Step 1 — API Gateway receives the request. No traceparent present, so it generates a new trace:
traceparent: 00-a3ce929d0e0e47364bf92f3577b34da6-c2b9e3d8f6a10421-01Step 2 — API Gateway calls Order Service, forwarding the header with its own span ID as the new parent:
traceparent: 00-a3ce929d0e0e47364bf92f3577b34da6-f8a2c41b7e930562-01Step 3 — Order Service fans out to Inventory Service and Payment Service in parallel, creating a child span for each outbound call:
# to Inventory Service
traceparent: 00-a3ce929d0e0e47364bf92f3577b34da6-3d91e7a042b8c650-01
# to Payment Service
traceparent: 00-a3ce929d0e0e47364bf92f3577b34da6-7a04b2f19c3e8d71-01Resulting waterfall:
[api-gateway] ├──────────────────────────────────────┤ 0–310ms
[order-service] ├────────────────────────────────┤ 12–305ms
[inventory-svc] ├──────┤ 15–60ms
[payment-svc] ├──────────────────────────────┤ 15–300ms
[stripe-api] ├───────────────────────────┤ 20–295ms
[db:INSERT] ├──┤ 301–305msThe trace reveals immediately: the checkout is slow because stripe-api took 275ms. Inventory resolved in 45ms. The database write was fast. No log grepping needed.
Common Mistakes
1. Not propagating trace context
A trace that stops at the first service boundary is useless for distributed debugging. The most common failure point is a custom HTTP client wrapper that does not forward the traceparent header. Test this explicitly: run a request through your stack and verify the trace spans all services end-to-end in your tracing backend.
2. Head-only sampling in production
With 1% head sampling, 99% of your error and latency traces are discarded before you ever see them. A novel incident that affects 0.5% of requests will be nearly invisible. Use tail sampling in production so that errors and slow requests are always retained.
3. Too many spans
Instrumenting every function call or loop iteration produces thousands of spans per trace. The result is noise that makes traces hard to read and increases storage cost substantially. Create spans at meaningful boundaries: service calls, external API calls, database queries, cache operations, and significant business operations. Do not span individual utility functions.
4. No span attributes
A span with only a name and timing data answers "how long did this take?" — nothing else. Attach the attributes that answer the next question: order.id, db.statement, http.status_code, payment.provider. The investigation ends at the trace instead of requiring a follow-up log query.
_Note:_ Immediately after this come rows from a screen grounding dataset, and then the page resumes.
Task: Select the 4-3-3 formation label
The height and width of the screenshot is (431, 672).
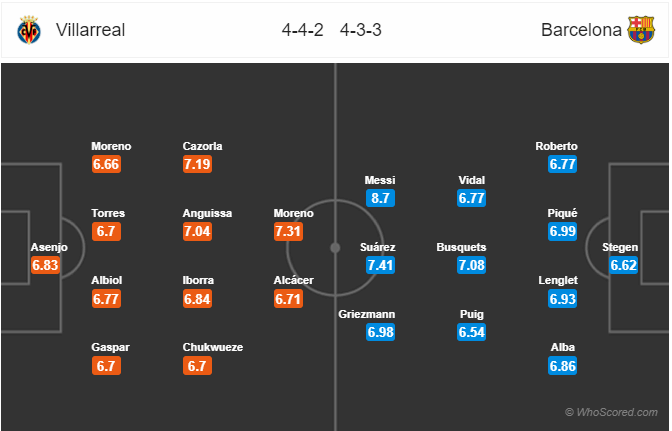Action: coord(360,30)
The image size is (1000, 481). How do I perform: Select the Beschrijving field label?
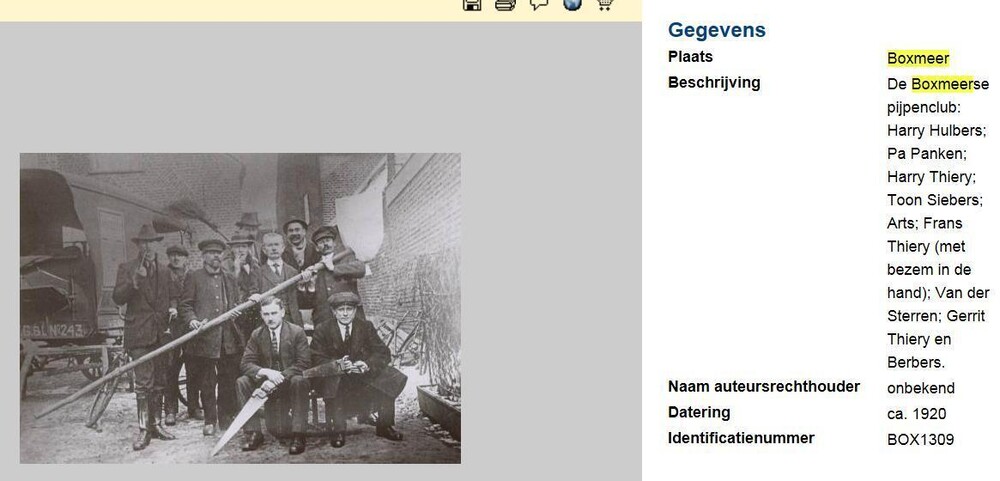[x=714, y=83]
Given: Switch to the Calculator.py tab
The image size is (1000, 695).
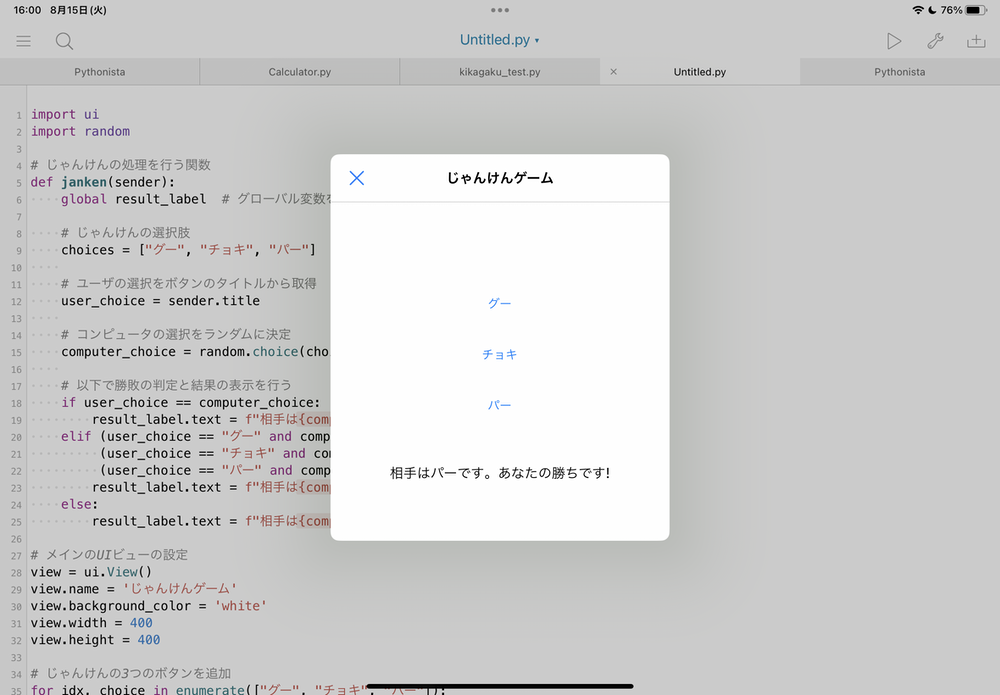Looking at the screenshot, I should (x=299, y=72).
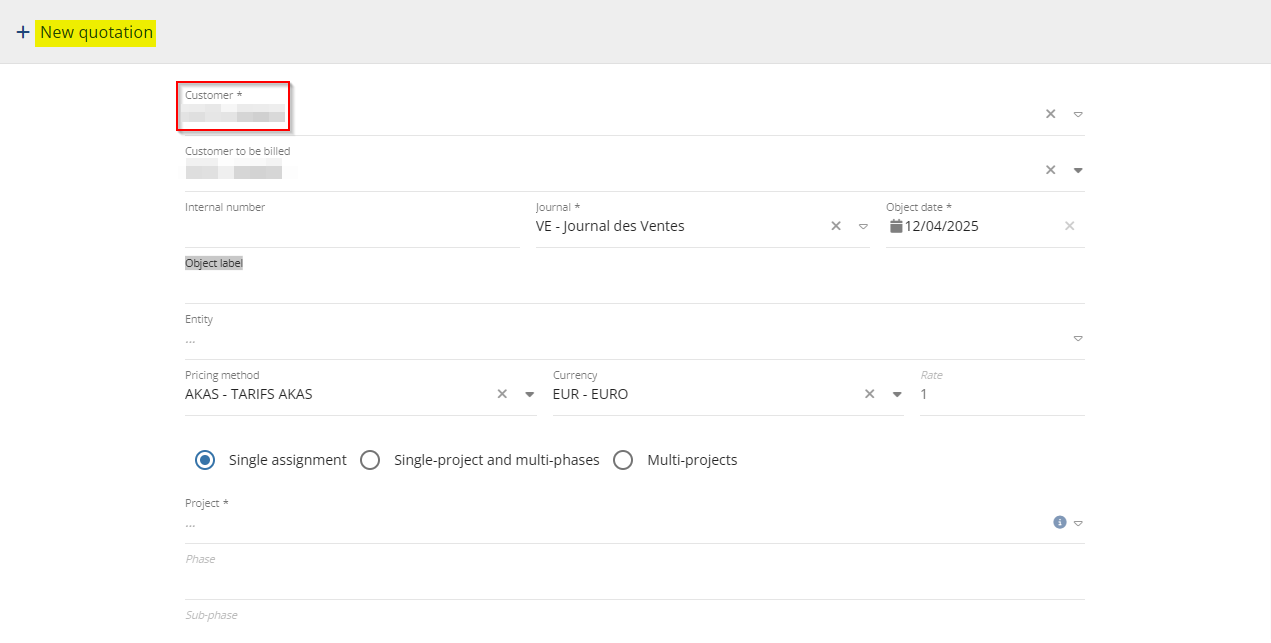Screen dimensions: 1271x643
Task: Open the Pricing method dropdown arrow
Action: 530,394
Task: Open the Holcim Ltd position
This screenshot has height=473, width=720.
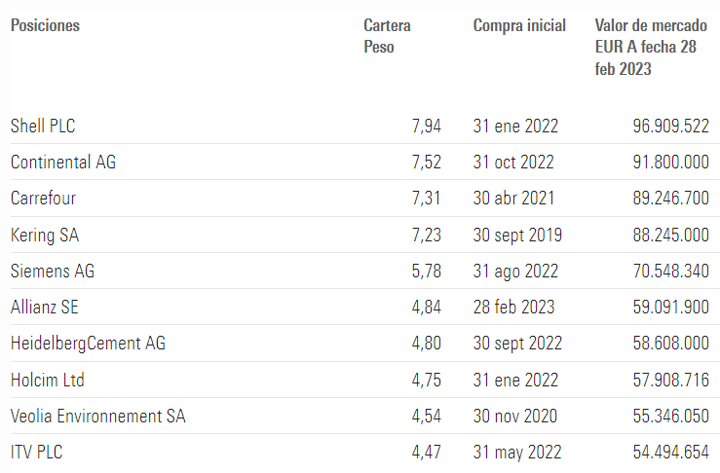Action: point(47,380)

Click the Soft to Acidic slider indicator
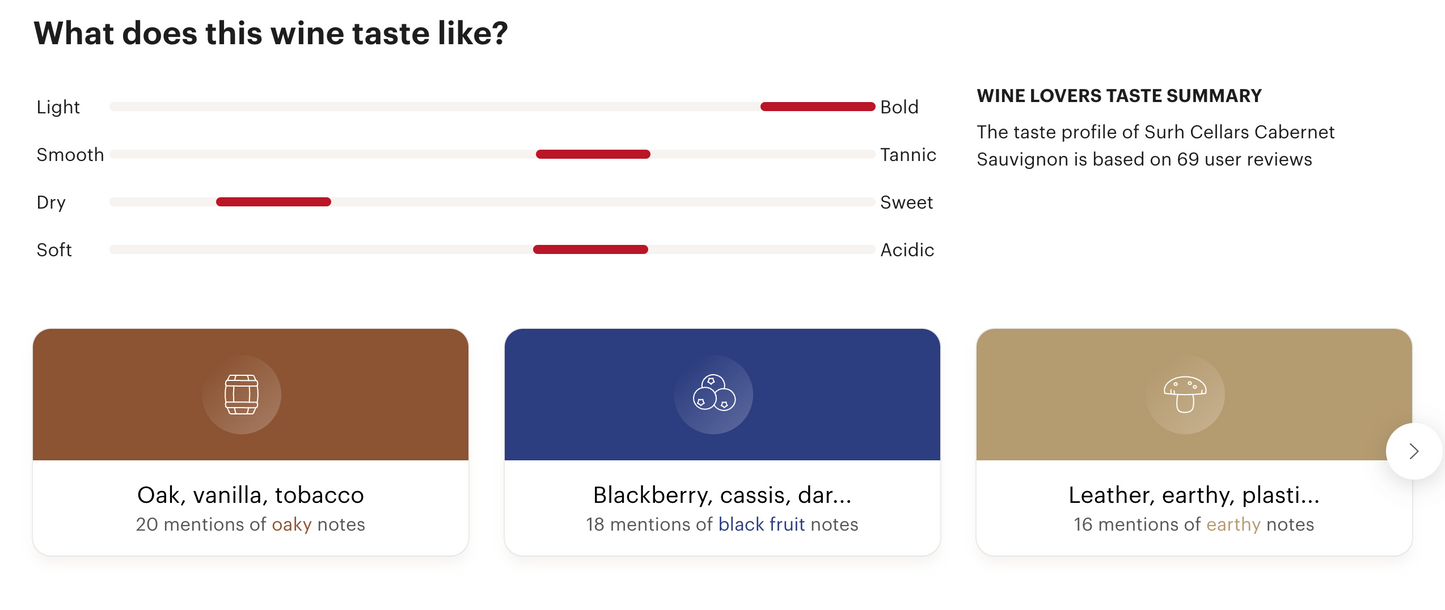590,249
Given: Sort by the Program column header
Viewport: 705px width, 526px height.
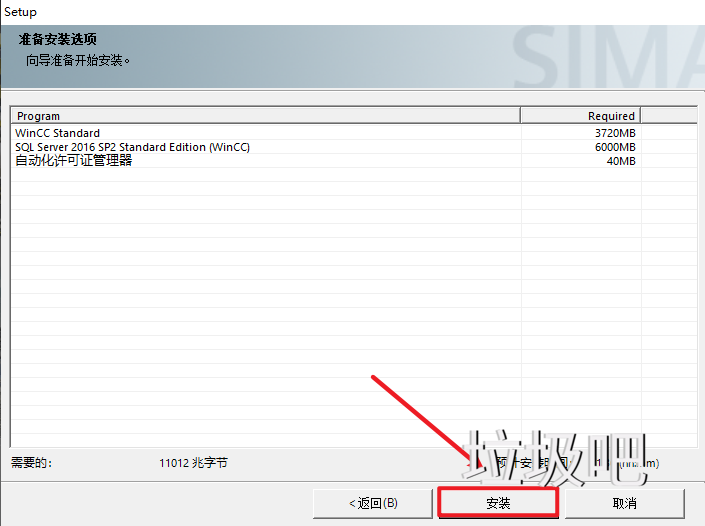Looking at the screenshot, I should coord(265,116).
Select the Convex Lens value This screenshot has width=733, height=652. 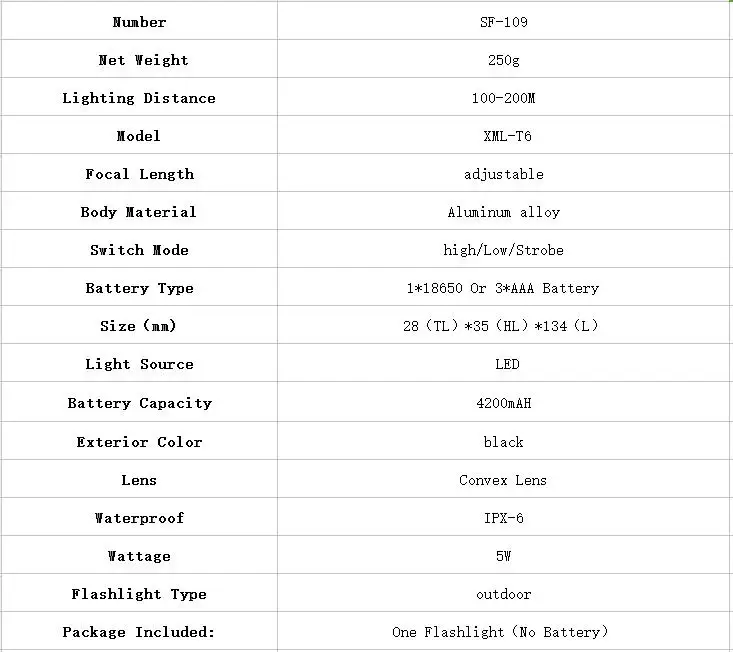tap(503, 480)
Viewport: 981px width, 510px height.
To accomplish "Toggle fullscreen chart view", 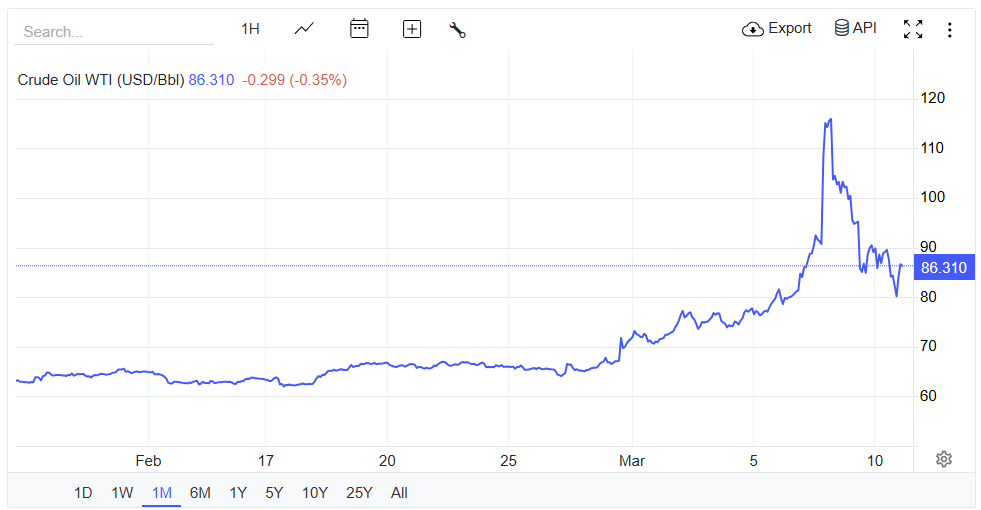I will [x=913, y=29].
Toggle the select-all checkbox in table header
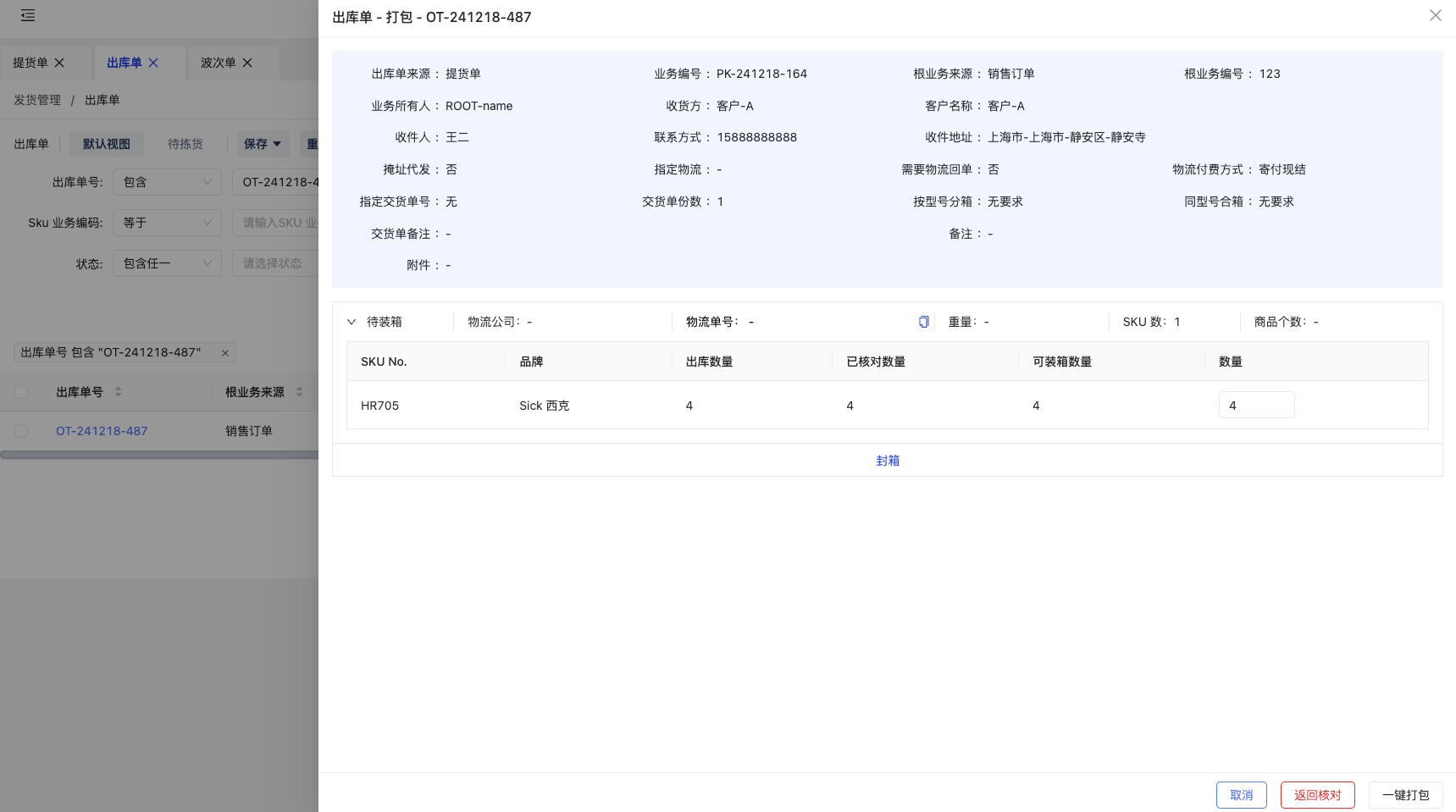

5. Tracing only HTTP, not message queue hops
Many backends have async stages — Kafka consumers, SQS workers, Celery tasks. If the trace context is not propagated through the message metadata, the trace appears to end at the producer. The consumer's work is invisible. Always include traceparent in message headers and have consumers extract it to create child spans.